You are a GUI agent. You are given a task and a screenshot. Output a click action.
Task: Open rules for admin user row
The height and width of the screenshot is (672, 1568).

==

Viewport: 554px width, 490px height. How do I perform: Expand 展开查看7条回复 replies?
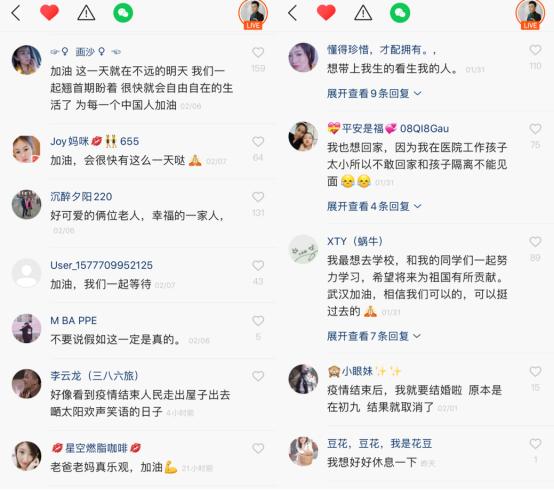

...

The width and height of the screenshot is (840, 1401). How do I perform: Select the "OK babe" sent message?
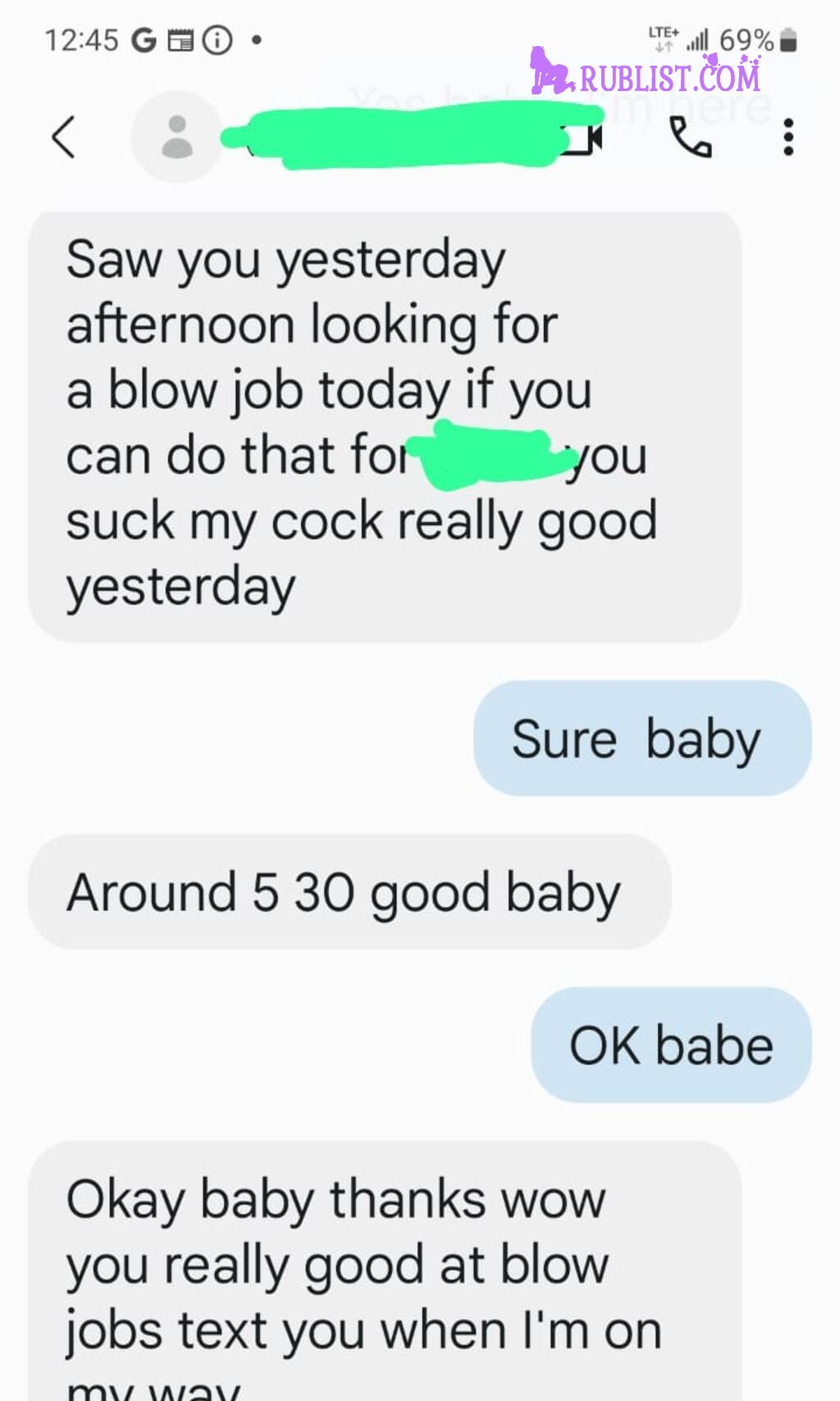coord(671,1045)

:: PROBLEM ::
In the listing above, find the line with "You are a GUI" and the line with "The height and", then print exactly those two lines and every line between them, and nothing more.

:: OUTPUT BELOW ::
You are a GUI agent. You are given a task and a screenshot. Output a click action.
Task: Open rules for admin user row
The height and width of the screenshot is (672, 1568).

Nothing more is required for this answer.